Biografi Max Weber
Max Weber lahir di Erfurt, Jerman, 21 April 1864, berasal dari keluarga kelas menengah. Perbedaan penting antara kedua orang tuanya berpengaruh besar terhadap orientasi intelektual dan perkembangan psikologi Weber. Ayahnya seorang birokrat yang kedudukan politiknya relatif penting, dan menjadi bagian dari kekuasaan politik yang mapan dan sebagai akibatnya menjauhkan diri dari setiap aktivitas dan dan idealisme yang memerlukan pengorbanan pribadi atau yang dapat menimbulkan ancaman terhadap kedudukannya dalam sistem. Lagi pula sang ayah adalah seorang yang menyukai kesenangan duniawi dan dalam hal ini, juga dalam berbagai hal lainnya, ia bertolak belakang dengan istrinya.
Ibu Marx Weber adalah seorang Calvinis yang taat, wanita yang berupaya menjalani kehidupan prihatin (asetic) tanpa kesenangan seperti yang sangat menjadi dambaan suaminya. Perhatiannya kebanyakan tertuju pada aspek kehidupan akhirat; ia terganggu oleh ketidaksempurnaan yang dianggapnya menjadi pertanda bahwa ia terganggu oleh ketidaksempurnaan yang dianggapnya menjadi pertanda bahwa ia tak ditakdirkan akan mendapat keselamatan di akhirat. Perbedaan mendalam antara kedua pasangan ini menyebabkan ketegangan perkawinan mereka dan ketegangan ini berdampak besar terhadap Weber.
Karena tak mungkin menyamakan diri terhadap pembawaan orang tuanya yang bertolak belakang itu, Weber kecil lalu berhadapan dengan suatu pilihan jelas (Marianne Weber, 1975:62). Mula-mula ia memilih orientasi hidup ayahnya, tetapi kemudian tertarik makin mendekati orientasi hidup ibunya. Apapun pilihannya, ketegangan yang dihasilkan oleh kebutuhan memilih antara pola yang berlawanan itu berpengaruh negatif terhadap kejiwaan Weber. Ketika berumur 18 tahun Weber minggat dari rumah, belajar di Universitas Heildelberg. Weber telah menunjukkan kematangan intelektual, tetapi ketika masuk universitas ia masih tergolong terbelakang dan pemalu dalam bergaul.

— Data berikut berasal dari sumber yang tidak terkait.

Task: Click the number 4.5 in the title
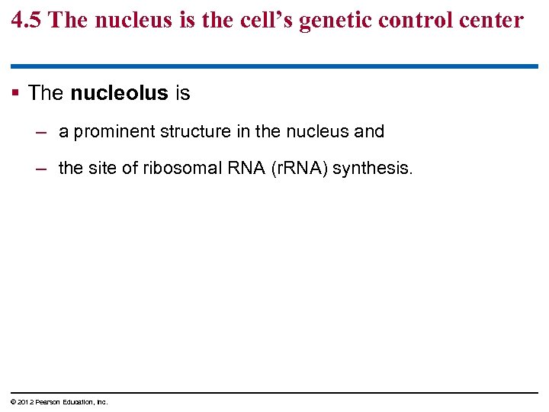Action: (27, 20)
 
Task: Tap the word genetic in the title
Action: (339, 20)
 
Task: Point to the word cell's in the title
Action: (265, 20)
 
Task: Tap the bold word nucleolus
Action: (119, 94)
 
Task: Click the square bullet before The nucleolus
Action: (17, 94)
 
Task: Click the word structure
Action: (196, 131)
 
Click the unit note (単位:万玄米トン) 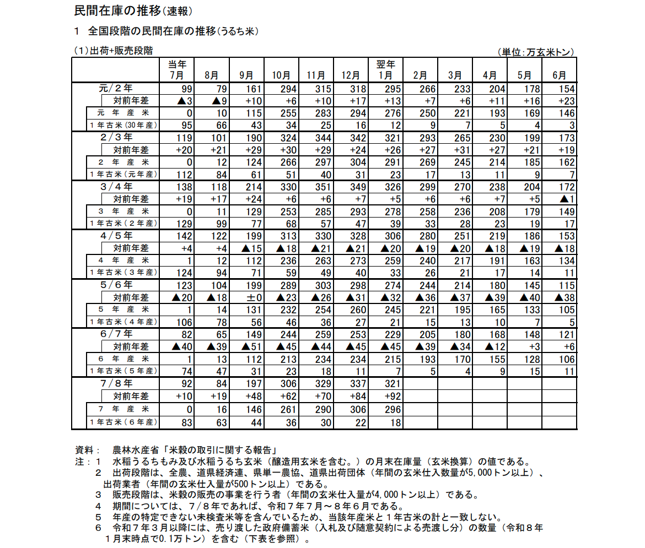coord(536,52)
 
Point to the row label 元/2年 coord(116,88)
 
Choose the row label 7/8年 coord(116,383)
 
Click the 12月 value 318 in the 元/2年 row coord(351,89)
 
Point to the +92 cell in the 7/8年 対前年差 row coord(386,396)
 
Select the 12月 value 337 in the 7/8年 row coord(351,384)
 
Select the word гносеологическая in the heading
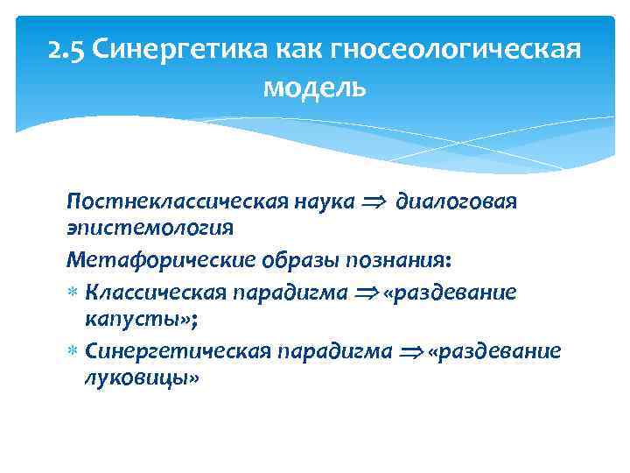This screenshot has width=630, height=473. click(456, 51)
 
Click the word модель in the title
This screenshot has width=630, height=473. click(314, 88)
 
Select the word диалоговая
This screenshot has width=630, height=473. click(456, 202)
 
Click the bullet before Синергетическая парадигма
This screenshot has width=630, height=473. click(73, 352)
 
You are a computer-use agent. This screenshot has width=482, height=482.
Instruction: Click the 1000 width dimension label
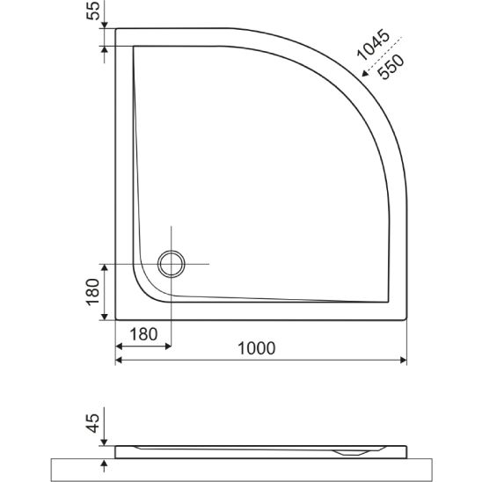(x=257, y=348)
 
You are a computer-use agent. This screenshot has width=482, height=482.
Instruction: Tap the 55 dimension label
(x=93, y=11)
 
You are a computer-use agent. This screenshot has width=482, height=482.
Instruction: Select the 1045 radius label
(x=374, y=45)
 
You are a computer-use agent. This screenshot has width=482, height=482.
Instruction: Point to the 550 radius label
(x=391, y=67)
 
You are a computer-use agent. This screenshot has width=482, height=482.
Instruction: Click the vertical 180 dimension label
(x=93, y=292)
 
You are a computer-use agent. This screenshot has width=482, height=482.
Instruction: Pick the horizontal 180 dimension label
(x=143, y=334)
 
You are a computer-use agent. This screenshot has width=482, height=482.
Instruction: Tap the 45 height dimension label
(x=93, y=423)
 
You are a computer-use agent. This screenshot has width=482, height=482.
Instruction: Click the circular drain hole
(x=172, y=264)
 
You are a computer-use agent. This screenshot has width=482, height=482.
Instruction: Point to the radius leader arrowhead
(x=365, y=73)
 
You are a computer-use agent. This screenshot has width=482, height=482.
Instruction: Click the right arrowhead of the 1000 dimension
(x=404, y=360)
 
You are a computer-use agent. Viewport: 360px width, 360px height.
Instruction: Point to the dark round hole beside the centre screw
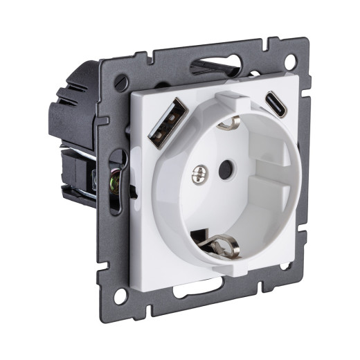click(225, 166)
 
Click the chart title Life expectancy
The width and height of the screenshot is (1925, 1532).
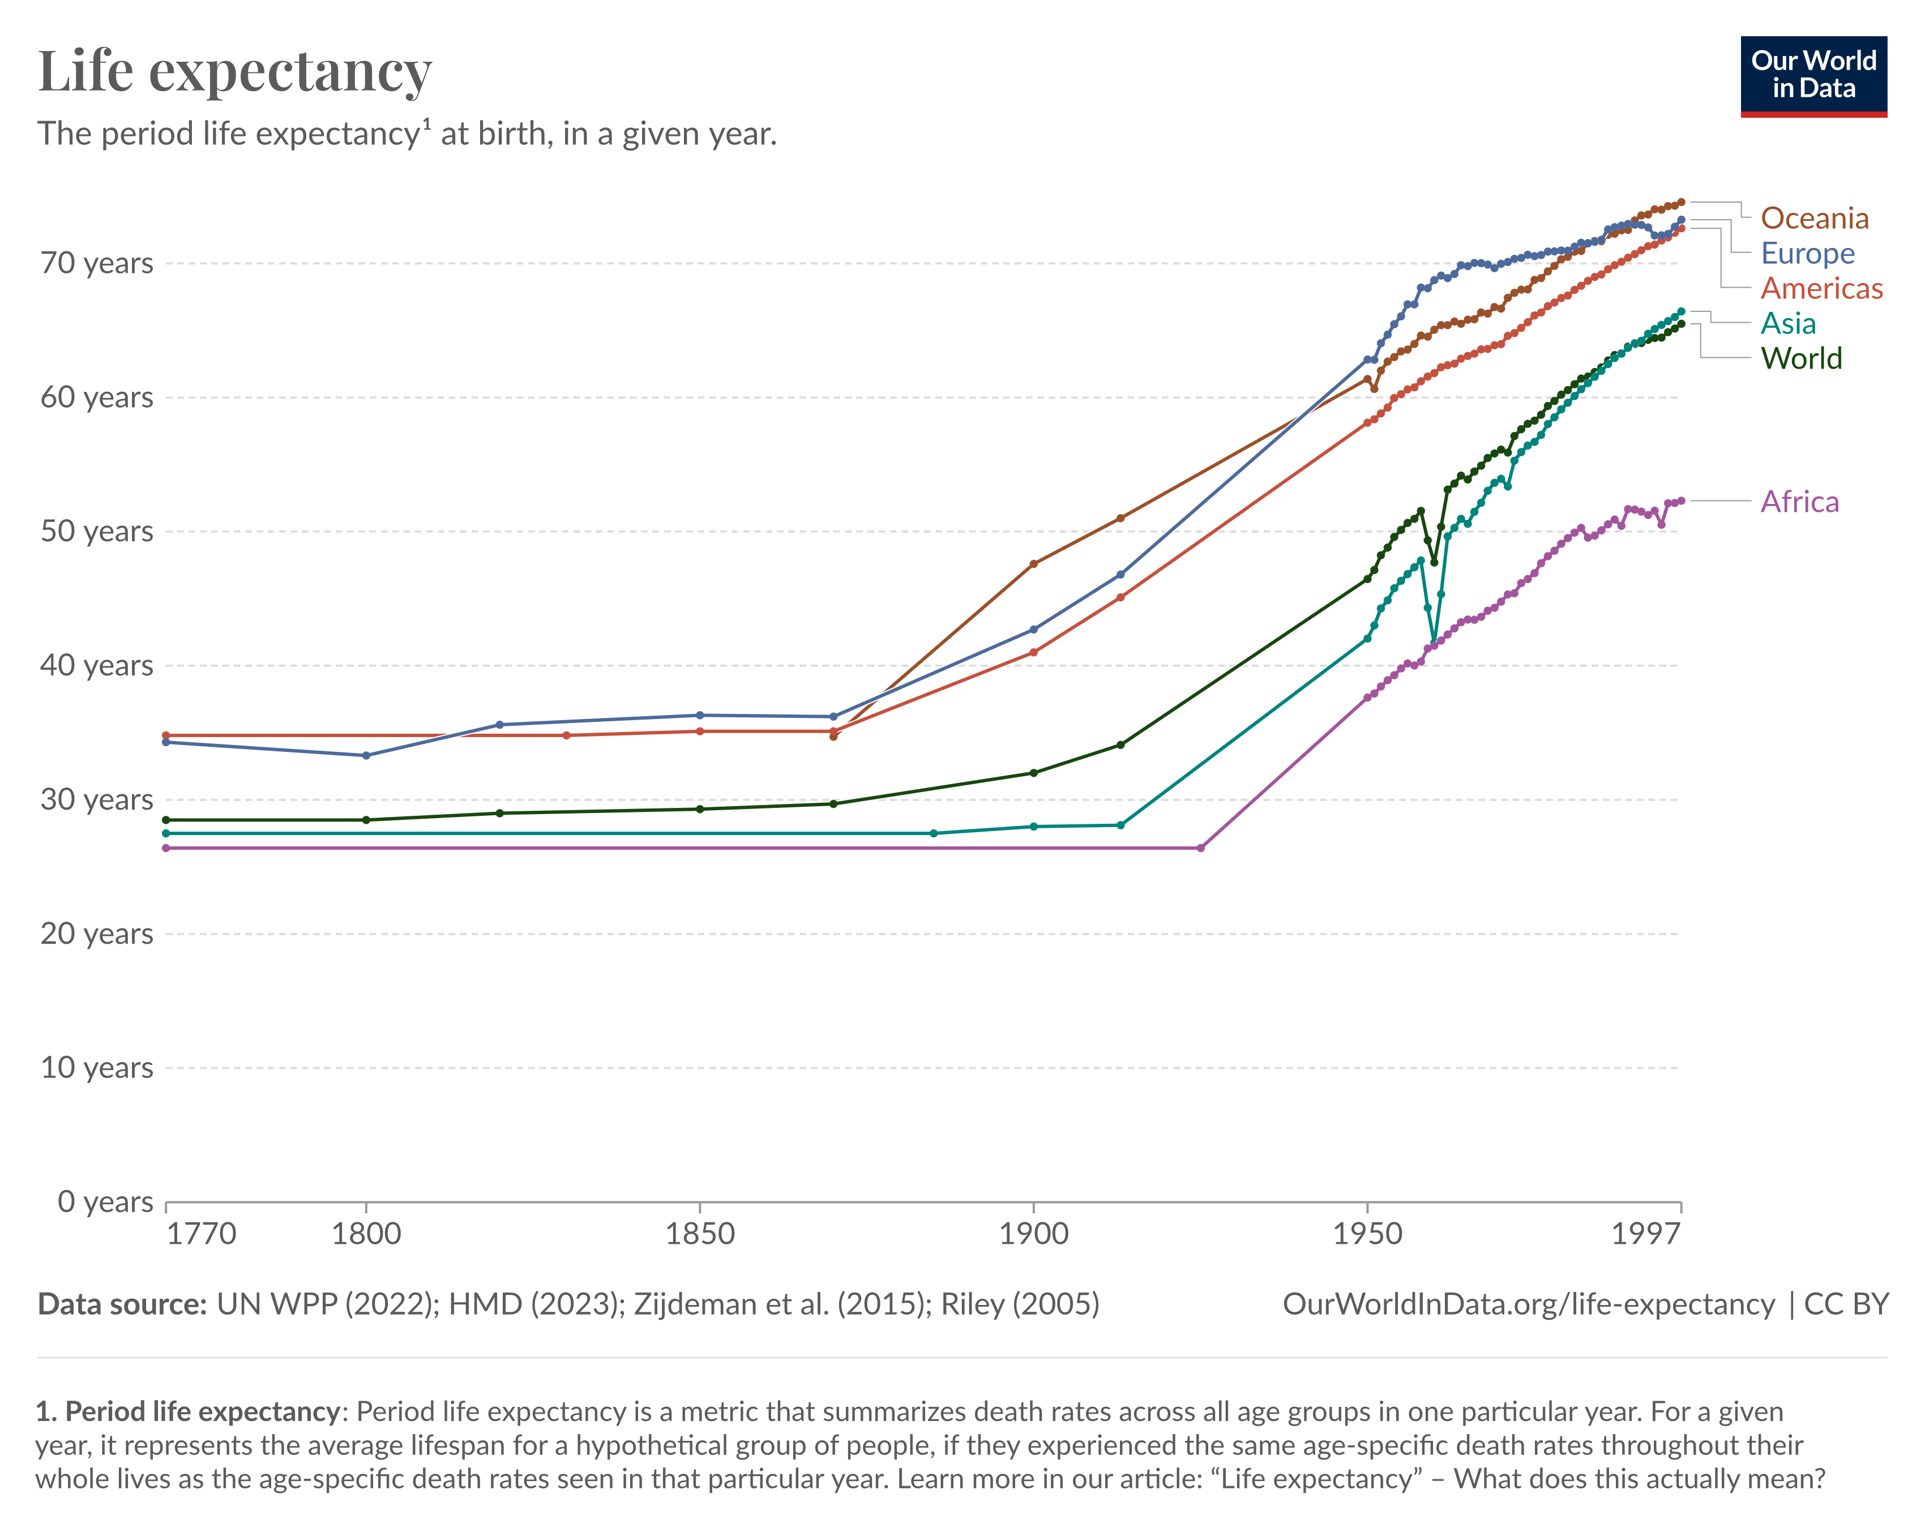(235, 71)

Sifat ini cepat berubah ketika ia condong pada gaya hidup ayahnya dan bergabung dengan kelompok mahasiswa saingan kelompok mahasiswa ayahnya dulu. Secara sosial ia mulai berkembang, sebagian karena terbiasa minum bir dengan teman-temannya. Lagipula ia dengan bangga memamerkan parutan akibat perkelahian yang menjadi cap kelompok persaudaraan mahasiswa seperti itu. Dalam hal ini Weber tak hanya menunjukkan jati dirinya sama dengan pandangan hidup ayahnya tetapi juga pada waktu itu memilih karir bidang hukum seperti ayahnya.

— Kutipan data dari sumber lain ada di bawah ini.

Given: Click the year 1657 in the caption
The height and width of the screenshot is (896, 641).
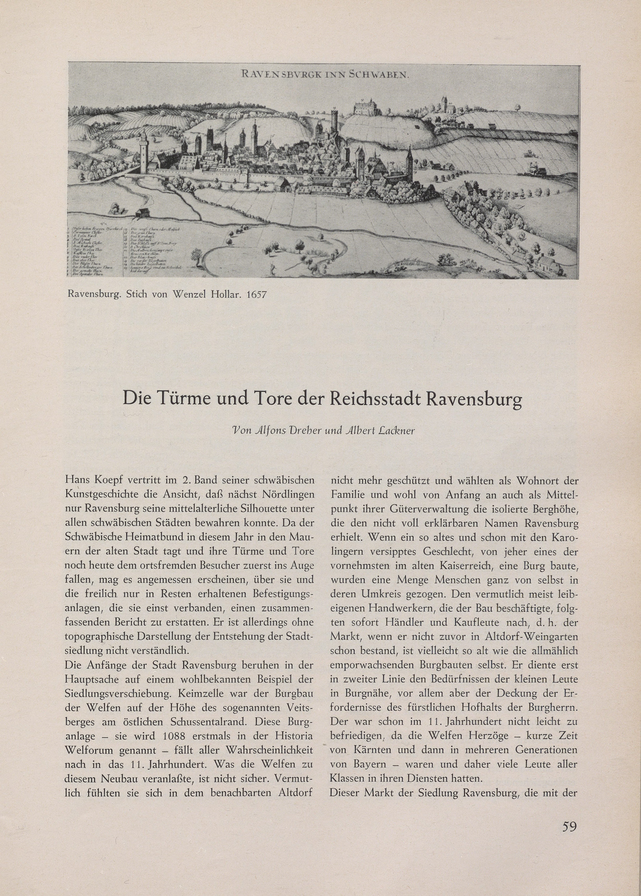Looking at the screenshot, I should [256, 294].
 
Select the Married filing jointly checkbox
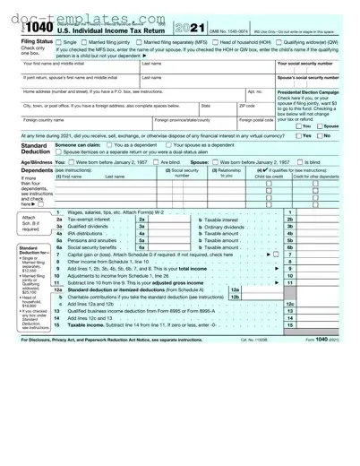coord(86,42)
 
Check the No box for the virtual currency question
coord(320,135)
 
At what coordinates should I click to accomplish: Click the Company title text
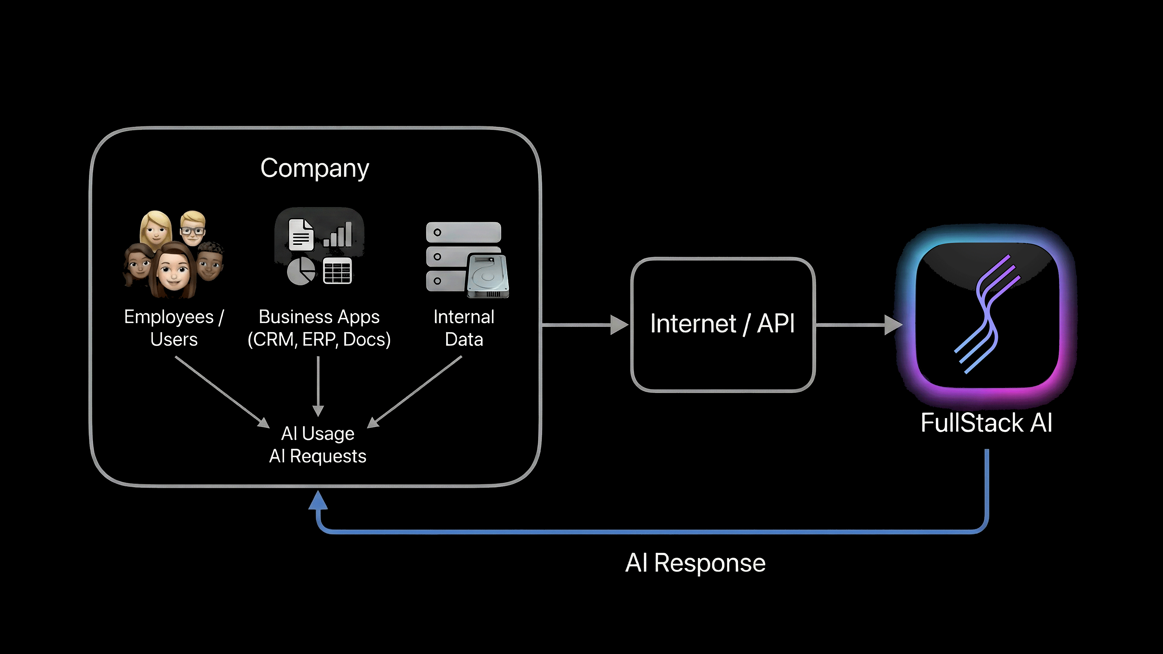point(315,168)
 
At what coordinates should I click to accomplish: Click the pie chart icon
point(301,271)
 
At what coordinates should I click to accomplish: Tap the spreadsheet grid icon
point(337,271)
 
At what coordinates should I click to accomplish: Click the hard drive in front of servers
point(488,275)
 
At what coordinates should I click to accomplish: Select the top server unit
point(463,232)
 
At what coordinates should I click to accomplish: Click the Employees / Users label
point(174,328)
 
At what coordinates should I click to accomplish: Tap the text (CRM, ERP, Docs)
point(319,339)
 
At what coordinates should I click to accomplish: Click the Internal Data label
point(464,328)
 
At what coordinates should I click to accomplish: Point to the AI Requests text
point(318,456)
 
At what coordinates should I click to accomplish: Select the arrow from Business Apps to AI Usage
point(318,386)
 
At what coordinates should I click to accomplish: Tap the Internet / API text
point(722,324)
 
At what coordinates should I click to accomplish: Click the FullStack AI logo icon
point(987,315)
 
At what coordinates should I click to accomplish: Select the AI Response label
point(695,563)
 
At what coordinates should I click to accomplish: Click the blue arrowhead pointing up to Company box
point(318,500)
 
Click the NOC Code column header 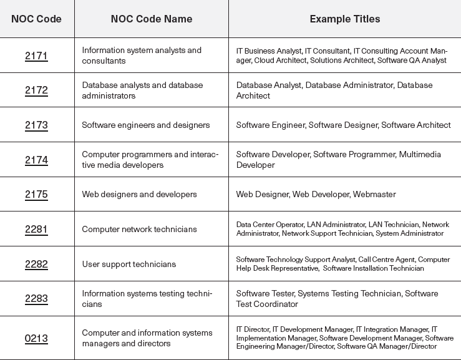36,19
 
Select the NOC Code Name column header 151,19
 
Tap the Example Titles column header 344,19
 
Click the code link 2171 36,56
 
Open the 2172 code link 36,90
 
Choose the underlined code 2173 36,125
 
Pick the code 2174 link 36,160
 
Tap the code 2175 36,194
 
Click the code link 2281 36,229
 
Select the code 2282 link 36,264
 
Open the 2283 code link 36,299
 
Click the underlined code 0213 36,339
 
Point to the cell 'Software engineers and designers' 145,125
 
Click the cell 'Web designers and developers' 139,194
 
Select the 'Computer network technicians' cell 139,229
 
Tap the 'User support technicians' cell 129,264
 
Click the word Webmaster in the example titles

Setelah kuliah tiga semester Weber meninggalkan Heidelberg untuk dinas militer dan tahun 1884 ia kembali ke Berlin, ke rumah orang tuanya, dan belajar di Universitas Berlin. Ia tetap disana hampir 8 tahun untuk menyelesaikan studi hingga mendapat gelar Ph.D., dan menjadi pengacara dan mulai mengajar di Universitas Berlin. Dalam proses itu minatnya bergeser ke ekonomi, sejarah dan sosiologi yang menjadi sasaran perhatiannya selama sisa hidupnya. Selama 8 tahun di Berlin, kehidupannya masih tergantung pada ayahnya, suatu keadaan yang segera tak disukainya. Pada waktu bersamaan ia beralih lebih mendekati nilai-nilai ibunya dan antipatinya terhadapnya meningkat. Ia lalu menempuh kehidupan prihatin (ascetic) dan memusatkan perhatian sepenuhnya untuk studi.
Misalnya, selama satu semester sebagai mahasiswa, kebiasaan kerjanya dilukiskan sebagai berikut : “Dia terus mempraktikkan disiplin kerja yang kaku, mengatur hidupnya berdasarkan pembagian jam-jam kegiatan rutin sehari-hari ke dalam bagian-bagian secara tepat untuk berbagai hal. Berhemat menurut caranya, makan malam sendiri dikamarnya dengan 1 pon daging sapi dan 4 buah telur goreng” (Mitzman, 1969/1971:48; Marianne Weber, 1975:105). Jadi, dengan mengikuti ibunya, Weber menjalani hidup prihatin, rajin, bersemangat kerja, tinggi dalam istilah modern disebut Workaholic (gila kerja). Semangat kerja yang tinggi ini mengantarkan Weber menjadi profesor ekonomi di Universitas Heidelberg pada 1896.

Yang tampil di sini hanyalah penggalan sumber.